Dann brach sie zusammen.
2004

Der Urgroßvater des Erzählers stimmte einen seltsamen
monotonen Singsang an, der aus Bruchstücken der alten, längst
vergessenen Sprache bestehend, welche die Ahnen vor langer Zeit gekannt
hatten. Er schaukelte seinen Oberkörper leise ein wenig im Rhythmus der
Melodie hin und her und seine Augen begannen sich zu beleben und sein
kleines, altes verhutzeltes Gesicht begann zu leuchten. "Hei!", sang er
mit dünner Stimme und er hob seine Arme so hoch er konnte über seinen
Kopf und schwang sie hin und her und man konnte darin das schrille
Wiehern der Hengste in den Pferdeherden der weiten Ebene, das Blöken der
kleinen Lämmer hinter den Gattern, das Rauschen des Windes und den
überirdisch klingenden Gesang der Nachtigall fühlen.
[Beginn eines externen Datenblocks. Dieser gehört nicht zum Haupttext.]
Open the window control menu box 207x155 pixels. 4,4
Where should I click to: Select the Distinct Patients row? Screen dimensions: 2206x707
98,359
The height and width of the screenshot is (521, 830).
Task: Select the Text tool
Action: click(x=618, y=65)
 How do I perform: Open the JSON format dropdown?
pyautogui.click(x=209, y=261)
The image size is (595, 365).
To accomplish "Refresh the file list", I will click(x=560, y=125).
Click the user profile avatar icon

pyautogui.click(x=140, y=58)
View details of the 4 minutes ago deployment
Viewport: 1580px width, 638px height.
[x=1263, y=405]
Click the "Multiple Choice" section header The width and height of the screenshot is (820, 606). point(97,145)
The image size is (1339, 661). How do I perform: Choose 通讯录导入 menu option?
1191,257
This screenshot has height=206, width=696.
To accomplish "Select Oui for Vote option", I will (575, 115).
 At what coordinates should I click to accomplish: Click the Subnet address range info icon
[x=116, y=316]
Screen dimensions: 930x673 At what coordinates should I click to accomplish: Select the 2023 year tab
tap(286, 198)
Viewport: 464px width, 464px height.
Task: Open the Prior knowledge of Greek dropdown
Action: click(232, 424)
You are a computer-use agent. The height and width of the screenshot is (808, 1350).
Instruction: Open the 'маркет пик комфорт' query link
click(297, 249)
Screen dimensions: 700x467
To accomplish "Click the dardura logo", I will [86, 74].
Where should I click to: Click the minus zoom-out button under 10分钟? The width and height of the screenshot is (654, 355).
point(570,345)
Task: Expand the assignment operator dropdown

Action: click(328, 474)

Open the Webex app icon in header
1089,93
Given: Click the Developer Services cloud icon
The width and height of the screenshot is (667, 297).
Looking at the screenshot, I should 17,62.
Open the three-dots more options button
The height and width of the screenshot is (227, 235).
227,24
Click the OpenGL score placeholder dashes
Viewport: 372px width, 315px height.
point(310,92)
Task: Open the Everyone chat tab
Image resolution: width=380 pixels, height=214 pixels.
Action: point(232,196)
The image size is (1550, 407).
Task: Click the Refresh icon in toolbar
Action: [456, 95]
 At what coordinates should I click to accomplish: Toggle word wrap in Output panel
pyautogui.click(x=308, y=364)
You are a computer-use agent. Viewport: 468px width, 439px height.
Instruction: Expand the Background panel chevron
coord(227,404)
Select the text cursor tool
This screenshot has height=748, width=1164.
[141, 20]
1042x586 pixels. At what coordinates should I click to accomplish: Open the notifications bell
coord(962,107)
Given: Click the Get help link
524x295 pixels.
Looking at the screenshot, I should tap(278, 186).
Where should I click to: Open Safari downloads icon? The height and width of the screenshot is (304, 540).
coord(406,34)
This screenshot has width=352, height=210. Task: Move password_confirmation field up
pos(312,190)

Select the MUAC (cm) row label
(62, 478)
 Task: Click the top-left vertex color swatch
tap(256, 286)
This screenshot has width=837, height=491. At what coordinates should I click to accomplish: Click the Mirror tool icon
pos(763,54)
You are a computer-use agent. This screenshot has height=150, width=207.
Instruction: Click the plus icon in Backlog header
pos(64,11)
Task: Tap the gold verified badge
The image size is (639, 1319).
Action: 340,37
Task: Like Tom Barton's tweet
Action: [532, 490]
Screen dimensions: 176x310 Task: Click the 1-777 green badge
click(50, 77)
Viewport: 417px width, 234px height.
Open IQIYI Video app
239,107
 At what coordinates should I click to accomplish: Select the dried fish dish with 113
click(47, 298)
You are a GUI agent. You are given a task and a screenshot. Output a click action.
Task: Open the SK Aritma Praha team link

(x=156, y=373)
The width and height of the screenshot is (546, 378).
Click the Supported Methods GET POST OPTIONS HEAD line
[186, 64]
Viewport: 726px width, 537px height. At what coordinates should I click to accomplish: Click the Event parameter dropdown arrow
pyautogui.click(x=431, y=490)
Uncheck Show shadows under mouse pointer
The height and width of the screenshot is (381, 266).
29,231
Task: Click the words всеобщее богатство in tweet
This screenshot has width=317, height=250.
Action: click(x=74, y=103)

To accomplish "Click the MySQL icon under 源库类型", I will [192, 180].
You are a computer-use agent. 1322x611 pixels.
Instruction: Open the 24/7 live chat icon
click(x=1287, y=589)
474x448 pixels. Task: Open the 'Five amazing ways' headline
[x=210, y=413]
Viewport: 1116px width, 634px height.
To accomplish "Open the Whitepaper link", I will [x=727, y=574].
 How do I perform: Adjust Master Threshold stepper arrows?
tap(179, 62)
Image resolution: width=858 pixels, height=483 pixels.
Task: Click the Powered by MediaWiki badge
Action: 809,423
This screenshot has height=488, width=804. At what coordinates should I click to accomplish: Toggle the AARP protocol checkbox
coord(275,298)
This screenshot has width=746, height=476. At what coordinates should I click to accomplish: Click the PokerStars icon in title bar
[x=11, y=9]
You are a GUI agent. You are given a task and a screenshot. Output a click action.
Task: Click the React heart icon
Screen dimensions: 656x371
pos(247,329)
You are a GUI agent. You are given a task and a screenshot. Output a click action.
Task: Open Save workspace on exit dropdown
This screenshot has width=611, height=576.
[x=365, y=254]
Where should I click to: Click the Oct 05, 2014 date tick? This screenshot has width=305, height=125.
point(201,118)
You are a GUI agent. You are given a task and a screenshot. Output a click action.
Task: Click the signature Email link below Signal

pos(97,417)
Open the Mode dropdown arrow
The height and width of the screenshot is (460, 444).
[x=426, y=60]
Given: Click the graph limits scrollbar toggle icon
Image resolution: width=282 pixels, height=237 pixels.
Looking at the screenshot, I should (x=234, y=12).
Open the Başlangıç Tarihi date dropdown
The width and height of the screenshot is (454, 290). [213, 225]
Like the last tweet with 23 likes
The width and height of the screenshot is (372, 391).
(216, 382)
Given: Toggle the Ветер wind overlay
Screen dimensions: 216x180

Nach dem dritten
'Hei' hatte sich seine Kraft erschöpft. Er sank wieder in sich zusammen
er kehrte zu seinem leiernden, monotonen Singsang zurück. Er nahm zwei
Holzstücke und klopfte mit dem einen auf das andere, damit der Rhythmus
des alten, vergessenen Liedes etwas deutlicher würde und der Großvater
und der Vater des Erzählers und auch der Erzähler selber erhoben nun
auch ihre Stimmen und begannen das alte Lied zu singen, während sie mit
ihren Holzstücken den Rhythmus klopften.
So ging
dieser Tag zu Ende, noch viele andere würden diesem folgen bis zum
letzten ihrer Tage, um den sie wohl wussten.
Und noch
viele Geschichten würden dieser einen folgen, denn diese kamen und
gingen, wie es ihnen beliebte. Einmal waren es die Schatten, die sich
dunkel und schwarz aufbäumten, dann wieder die Sonnenstrahlen, die
klingend und klimpernd zu sprechen begannen.
Die
Geschichten waren da, man musste sie einfach nur erzählen.